# Task to carry out:
What is needed is an exact copy of every entry below.

# Data excerpts:
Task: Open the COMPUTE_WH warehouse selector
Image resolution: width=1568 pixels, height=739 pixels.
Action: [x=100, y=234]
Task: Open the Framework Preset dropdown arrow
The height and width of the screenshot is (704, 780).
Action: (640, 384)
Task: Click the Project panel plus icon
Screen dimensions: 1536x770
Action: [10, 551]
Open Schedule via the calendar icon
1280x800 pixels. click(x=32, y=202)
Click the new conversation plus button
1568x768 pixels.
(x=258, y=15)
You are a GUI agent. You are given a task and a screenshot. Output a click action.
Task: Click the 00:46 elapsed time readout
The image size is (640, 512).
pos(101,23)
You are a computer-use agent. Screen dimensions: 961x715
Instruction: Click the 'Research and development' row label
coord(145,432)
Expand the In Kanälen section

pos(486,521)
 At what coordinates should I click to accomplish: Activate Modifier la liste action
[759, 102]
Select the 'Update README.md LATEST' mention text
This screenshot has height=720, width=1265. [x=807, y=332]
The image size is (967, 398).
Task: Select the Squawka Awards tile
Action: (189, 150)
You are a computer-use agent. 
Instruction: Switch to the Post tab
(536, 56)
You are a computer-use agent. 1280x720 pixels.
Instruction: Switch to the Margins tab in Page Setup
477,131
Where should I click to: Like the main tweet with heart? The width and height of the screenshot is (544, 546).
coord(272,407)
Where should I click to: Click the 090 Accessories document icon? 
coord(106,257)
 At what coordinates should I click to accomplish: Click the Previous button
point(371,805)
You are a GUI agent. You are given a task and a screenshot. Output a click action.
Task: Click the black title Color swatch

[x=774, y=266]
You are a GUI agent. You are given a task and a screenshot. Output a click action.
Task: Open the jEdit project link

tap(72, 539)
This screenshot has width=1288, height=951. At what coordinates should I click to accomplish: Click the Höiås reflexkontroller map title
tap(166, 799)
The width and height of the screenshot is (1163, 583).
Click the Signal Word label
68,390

# Worked solution:
Task: Open the COMPUTE_WH warehouse selector
Image resolution: width=1568 pixels, height=739 pixels.
Action: [x=100, y=234]
Task: Open the Framework Preset dropdown arrow
The height and width of the screenshot is (704, 780).
Action: (640, 384)
Task: Click the Project panel plus icon
Screen dimensions: 1536x770
Action: [10, 551]
Open Schedule via the calendar icon
1280x800 pixels. click(x=32, y=202)
Click the new conversation plus button
1568x768 pixels.
(x=258, y=15)
You are a GUI agent. You are given a task and a screenshot. Output a click action.
Task: Click the 00:46 elapsed time readout
The image size is (640, 512).
pos(101,23)
You are a computer-use agent. Screen dimensions: 961x715
Instruction: Click the 'Research and development' row label
coord(145,432)
Expand the In Kanälen section

pos(486,521)
 At what coordinates should I click to accomplish: Activate Modifier la liste action
[759, 102]
Select the 'Update README.md LATEST' mention text
This screenshot has height=720, width=1265. [x=807, y=332]
The image size is (967, 398).
Task: Select the Squawka Awards tile
Action: (189, 150)
You are a computer-use agent. 
Instruction: Switch to the Post tab
(536, 56)
You are a computer-use agent. 1280x720 pixels.
Instruction: Switch to the Margins tab in Page Setup
477,131
Where should I click to: Like the main tweet with heart? The width and height of the screenshot is (544, 546).
coord(272,407)
Where should I click to: Click the 090 Accessories document icon? 
coord(106,257)
 At what coordinates should I click to accomplish: Click the Previous button
point(371,805)
You are a GUI agent. You are given a task and a screenshot. Output a click action.
Task: Click the black title Color swatch

[x=774, y=266]
You are a GUI agent. You are given a task and a screenshot. Output a click action.
Task: Open the jEdit project link

tap(72, 539)
This screenshot has width=1288, height=951. At what coordinates should I click to accomplish: Click the Höiås reflexkontroller map title
tap(166, 799)
The width and height of the screenshot is (1163, 583).
Click the Signal Word label
68,390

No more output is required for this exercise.